After being more or less completely silent for several days, the New SE crater started again strombolian activity from around 8pm local time, and this activity quickly began to increase as we had already observed in our previous updates yesterday evening.
From around 11 pm, the explosions merged into sustained lava fountaining, from which point on it the eruption is commonly called a paroxysm. Instead of its peak phase lasting only 1-2 hours as during most previous eruptions, it continued for almost 5 hours! Only after 3:30 am, the intensity of the eruption dropped a bit. However, again different from most previous episodes, the intensity of activity did not drop quickly to low levels, but has since remained at still high levels.
As of the time of this post, around 7 am, the eruptive is still going on strongly, with vigorous strombolian explosions from the New SE crater and continued lava effusion.

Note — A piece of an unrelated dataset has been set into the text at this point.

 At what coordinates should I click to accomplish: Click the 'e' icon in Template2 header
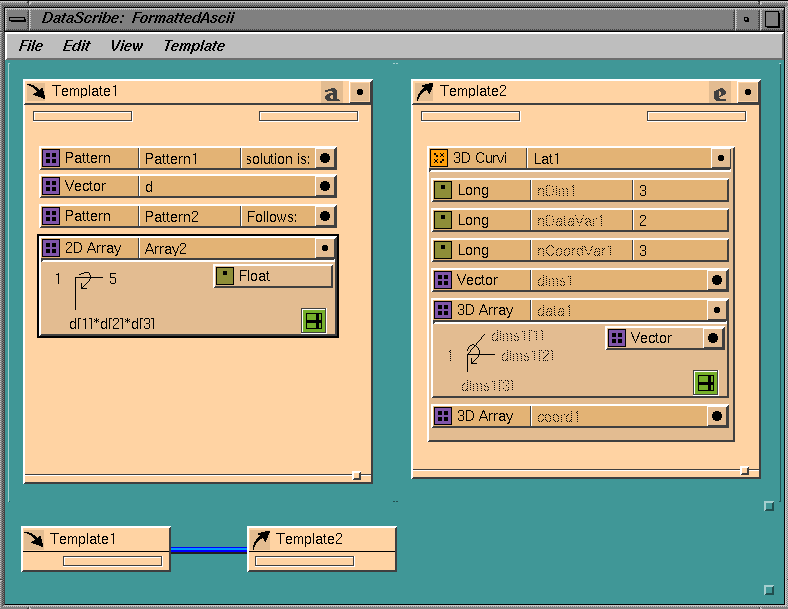click(x=720, y=93)
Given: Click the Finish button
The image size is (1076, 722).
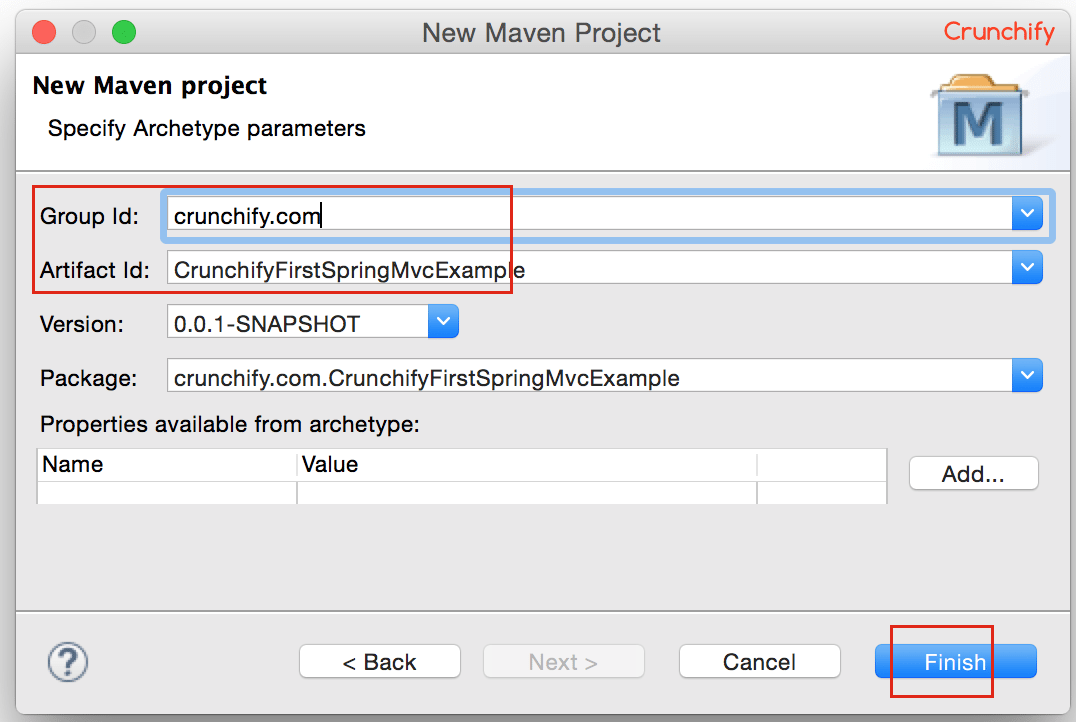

Different from previous paroxysms as well, the lava fountains seemed not to have reached the same great heights lava effusion was much less intense: Although rather broad, the active lava flow traveling east from the active crater as usual has only reached approx. 1 km length and its front is still only at the upper rim of the rim of the Valle del Bove at around 2900 m elevation.
The volcano observatory reported that the associated eruption column rose to approx. 6 km altitude and drifted South-South East, causing ash fall in Catania. The airport had to cancel a few of the night-time flights, but seems to be back in normal operation.

Hot avalanche observed
At 03:37 local time, a pyroclastic flow was observed on its surveillance cameras, INGV Catania reported. It was also confirmed by personnel present on site.
The flow can be seen in the recorded webcam video (scroll back): suddenly, part of the lava flow and accumulated hot material mobilizes into an avalanche on the eastern fissure and quickly descends the flank, reaching more than 1 km length.


Why was the lava flow comparably short?
Why there is less lava that went into the flow although lava fountaining lasted longer is not easy to say. It could be that either total volume of lava erupted was indeed lower despite the longer fountaining phase. This seems to be the most likely cause, also considering that from available imagery, it seems that the lava fountains although still impressive with approx. 3-500 m height, did not reach the same heights of 1000 m or even more sometimes observed during previous paroxysms. The same seems to be true for the eruption column.
In other words, while it lasted longer, the output rate was lower, so that the total volume was similar or even less. The other, but less likely explanation for less volumnious lava flows this time could be that most of the lava erupted did not go into the flow, but was fragmented into ejecta that landed around the cone or went up into the eruption column. This would imply a higher gas content of the erupted magma, which in turn actually should have caused a higher eruption column (and higher fountains), so we probably can discard this as the cause, but without data from analysis of the lava it can only remain a speculation.